Dataset entries:
━━━━━━━━━━━━━━━━━━━━━━━━━━━━━━
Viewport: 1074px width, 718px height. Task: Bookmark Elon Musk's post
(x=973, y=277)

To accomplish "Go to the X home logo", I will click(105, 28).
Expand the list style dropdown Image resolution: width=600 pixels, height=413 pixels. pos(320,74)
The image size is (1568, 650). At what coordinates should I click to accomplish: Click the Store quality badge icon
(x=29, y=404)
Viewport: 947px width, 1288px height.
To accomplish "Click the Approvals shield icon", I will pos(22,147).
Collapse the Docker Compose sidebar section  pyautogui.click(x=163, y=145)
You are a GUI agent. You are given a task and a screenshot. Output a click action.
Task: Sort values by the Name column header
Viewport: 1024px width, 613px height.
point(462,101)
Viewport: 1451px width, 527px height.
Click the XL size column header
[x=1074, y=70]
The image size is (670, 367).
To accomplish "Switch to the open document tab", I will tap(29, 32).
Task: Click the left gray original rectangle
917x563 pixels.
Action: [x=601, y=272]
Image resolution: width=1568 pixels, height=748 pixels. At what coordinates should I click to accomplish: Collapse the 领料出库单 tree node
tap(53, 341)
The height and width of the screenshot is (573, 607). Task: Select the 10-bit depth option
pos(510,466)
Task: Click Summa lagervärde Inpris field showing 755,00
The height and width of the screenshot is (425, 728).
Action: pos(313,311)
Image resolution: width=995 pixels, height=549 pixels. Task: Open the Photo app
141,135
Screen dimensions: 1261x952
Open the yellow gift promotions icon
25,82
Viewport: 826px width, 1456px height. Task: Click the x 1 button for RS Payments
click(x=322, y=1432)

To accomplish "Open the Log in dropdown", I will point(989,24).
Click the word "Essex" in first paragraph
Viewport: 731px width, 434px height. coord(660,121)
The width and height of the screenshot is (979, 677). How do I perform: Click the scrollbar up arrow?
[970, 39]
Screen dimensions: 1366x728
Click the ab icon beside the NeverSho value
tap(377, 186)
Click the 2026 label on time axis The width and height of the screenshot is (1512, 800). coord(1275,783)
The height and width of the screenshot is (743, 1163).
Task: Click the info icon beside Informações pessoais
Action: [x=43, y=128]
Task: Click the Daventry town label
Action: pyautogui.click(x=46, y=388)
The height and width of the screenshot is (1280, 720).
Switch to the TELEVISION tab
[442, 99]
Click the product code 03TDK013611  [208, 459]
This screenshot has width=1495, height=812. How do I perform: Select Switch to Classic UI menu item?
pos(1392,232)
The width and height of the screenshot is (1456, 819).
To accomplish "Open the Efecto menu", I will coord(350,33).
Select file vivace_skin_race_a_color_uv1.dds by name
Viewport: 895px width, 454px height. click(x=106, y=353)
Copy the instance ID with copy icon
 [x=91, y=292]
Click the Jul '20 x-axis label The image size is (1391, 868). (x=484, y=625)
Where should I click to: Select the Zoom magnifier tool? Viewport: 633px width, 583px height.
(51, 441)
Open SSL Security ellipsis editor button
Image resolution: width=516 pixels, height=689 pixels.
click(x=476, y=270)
━━━━━━━━━━━━━━━━━━━━━━━━━━━━━━
Your goal: Could you quote, exactly as they appear, the line containing "Where should I" and every line after it to the end of the records above?

Solution for this problem:
Where should I click to: Select the Zoom magnifier tool? Viewport: 633px width, 583px height.
(51, 441)
Open SSL Security ellipsis editor button
Image resolution: width=516 pixels, height=689 pixels.
click(x=476, y=270)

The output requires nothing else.